Neruda’s political views present another moral quagmire. His embrace of communism wasn’t unusual among intellectuals coming of age in the first half of the 20th century, and it had particular currency among Latin American revolutionaries reacting to oppressive right-wing regimes. Even so, Neruda could be almost willfully blind to the depravities unleashed by Joseph Stalin, publishing a fawning poem about the Kremlin leader after he died. As Eisner points out, between 1936 and 1938, Stalin “had arrested over a million of his own party members in his Great Purge. At least 600,000 were killed, many from torture.... Estimates range from five to fifty million deaths caused by the famine that resulted from Stalin’s ill-conceived policies.” Yet Neruda lionized Stalin effusively, hailing him as “the noon, the maturity of man and the peoples.”

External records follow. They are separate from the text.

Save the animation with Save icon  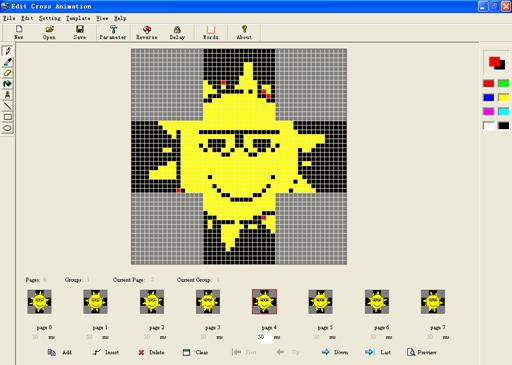click(x=80, y=33)
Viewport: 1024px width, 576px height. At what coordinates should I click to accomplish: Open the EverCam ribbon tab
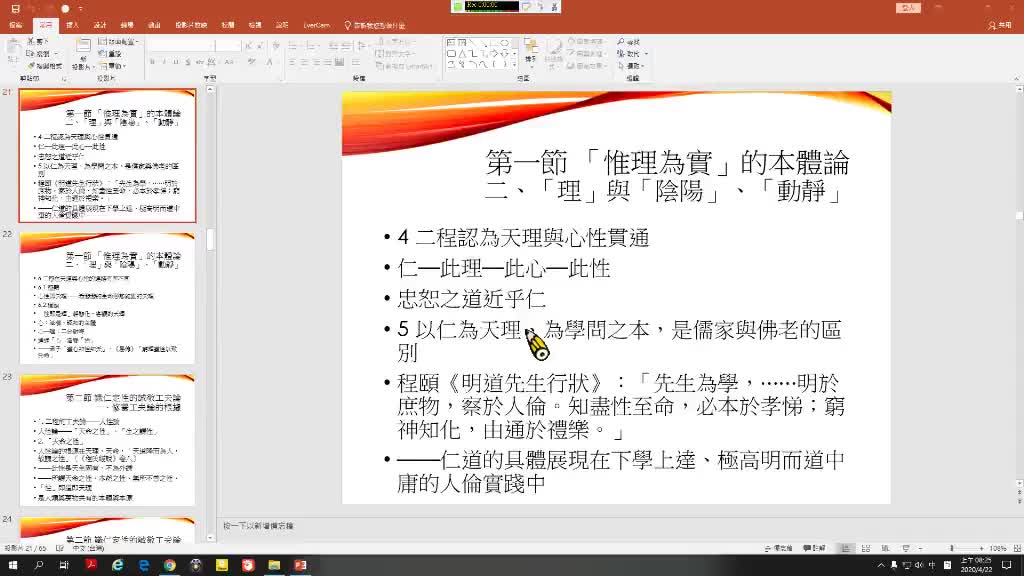(x=317, y=25)
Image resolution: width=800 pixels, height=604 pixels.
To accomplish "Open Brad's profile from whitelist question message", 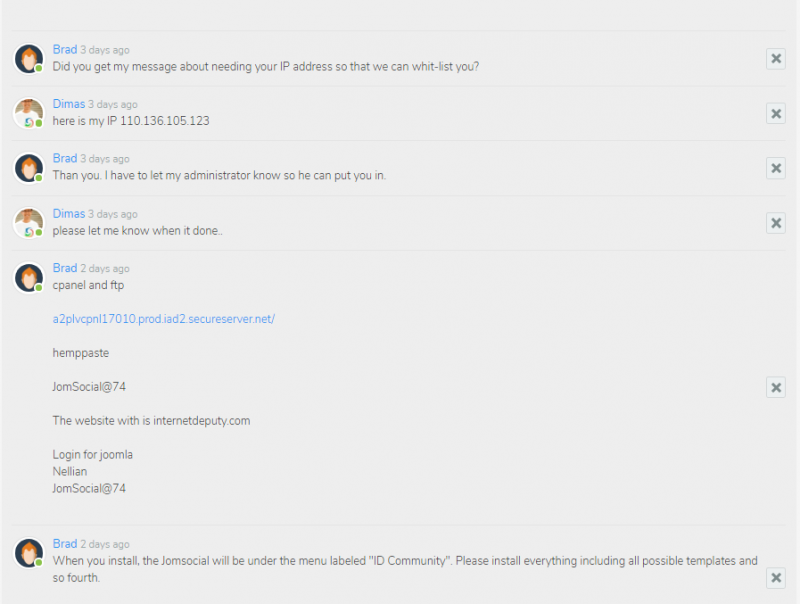I will coord(65,49).
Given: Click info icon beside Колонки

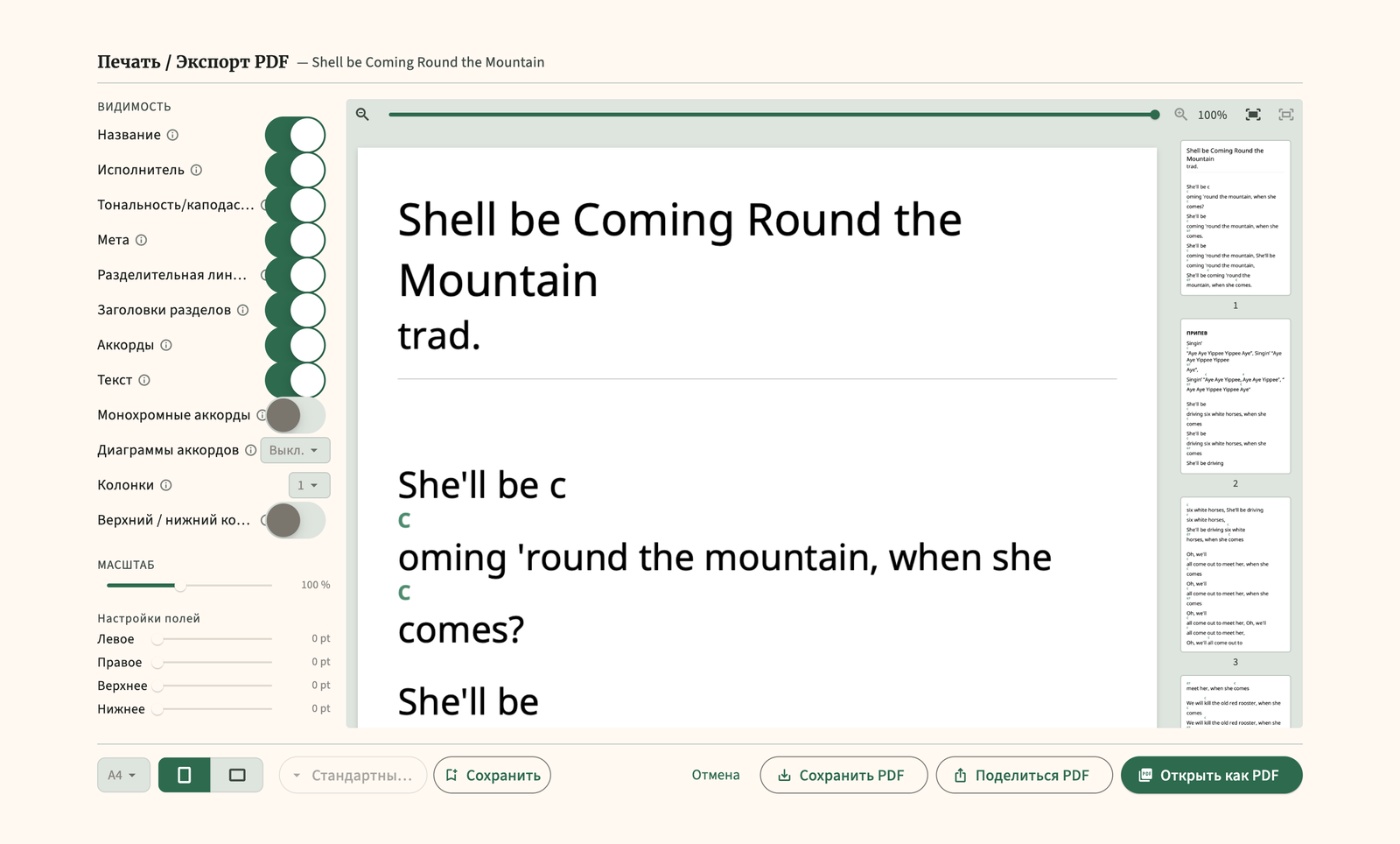Looking at the screenshot, I should pos(166,485).
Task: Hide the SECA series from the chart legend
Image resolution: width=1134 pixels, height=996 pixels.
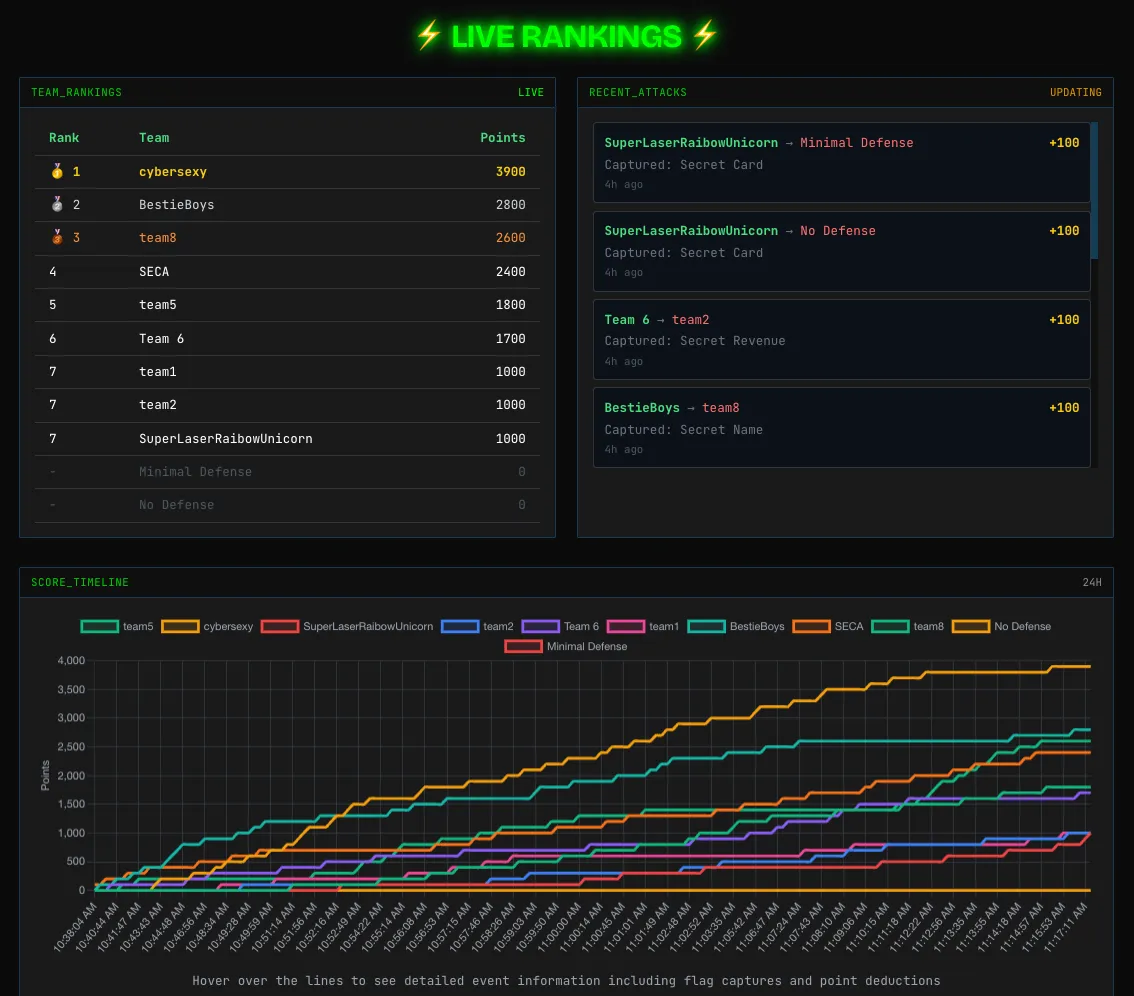Action: click(x=828, y=627)
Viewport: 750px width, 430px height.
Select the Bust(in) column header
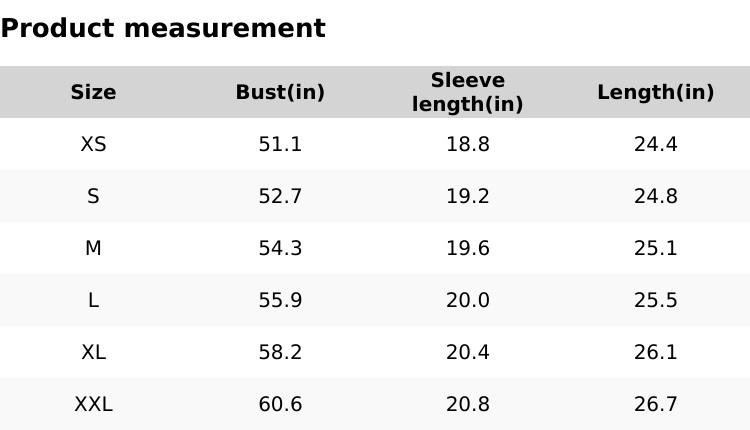[280, 92]
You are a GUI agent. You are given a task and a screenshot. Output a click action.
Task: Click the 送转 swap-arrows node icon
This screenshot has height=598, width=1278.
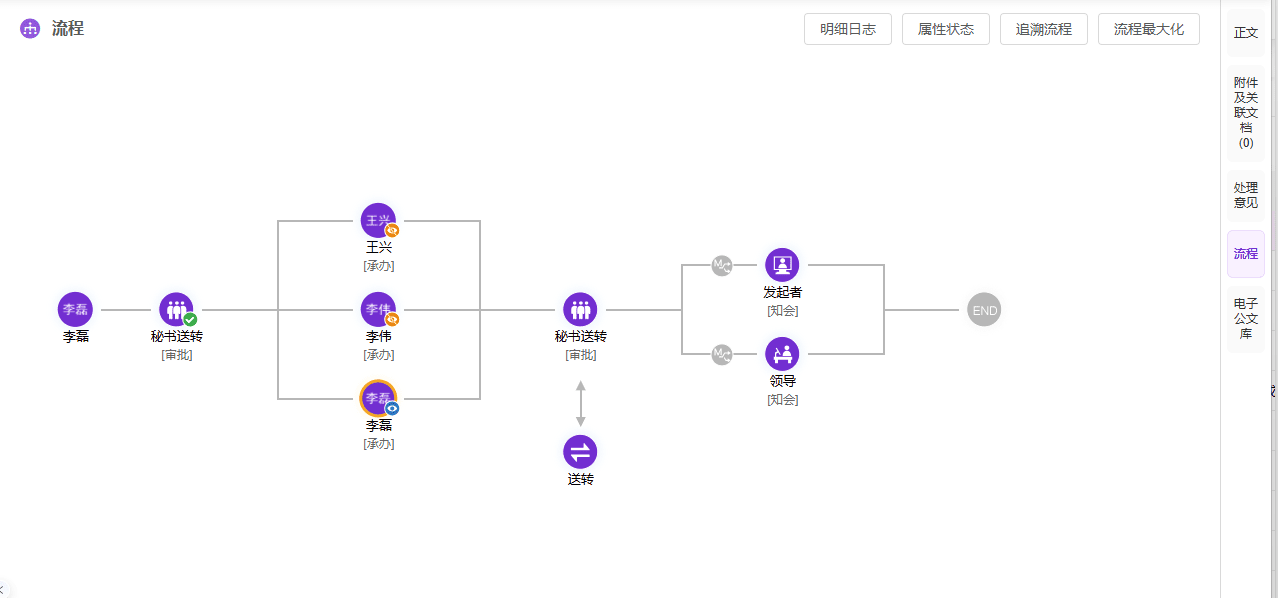tap(580, 452)
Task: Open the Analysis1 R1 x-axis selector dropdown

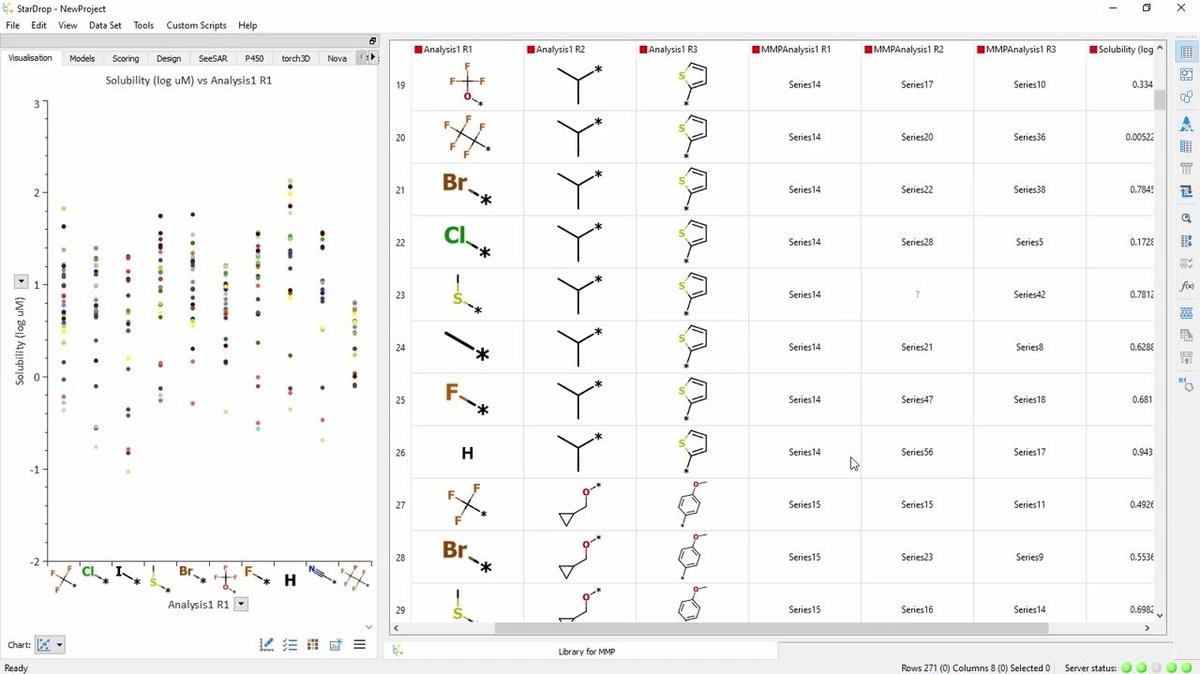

Neruda’s poems could be memorably sensual, particularly in “Odes to Common Things,” a series of compositions in which seemingly prosaic household items such as scissors and soap, a table, chair or pair of socks achieve, through the power of language, a life of their own. Here, in a stanza from “Ode to the Dictionary,” Neruda reflects on the presence of a venerable volume in his childhood:
Ancient and weighty, in its worn
leather coat,
the Dictionary
held its tongue,
refusing to reveal its secrets.
Neruda’s odes to his “common things” reflected an abiding fascination with personal possessions, a passion expressed in his flair for kitsch. “In a Neruda house,” writer Joyce Maynard observed, “you may find a taxidermied flamingo overhead, or a life-size bronze horse, or a 50-times-larger-than-life-size man’s shoe.”
Perhaps the governing contradiction of Neruda’s life was his tendency to see humanity in objects while too often objectifying humans. Eisner earnestly tries to give his subject the benefit of the doubt, and there are times when he indulges gushing elegy, as when he writes that Neruda is “one great body, still, in all its fullness, stretching across the world, to all its famous and hidden corners.”
Such flattering assessments aside, one finishes "The Poet’s Calling" with a sense that it was better to read Pablo Neruda than to be around him.
Danny Heitman, a columnist for The Advocate newspaper in Louisiana, is the author of A Summer of Birds: John James Audubon at Oakley House.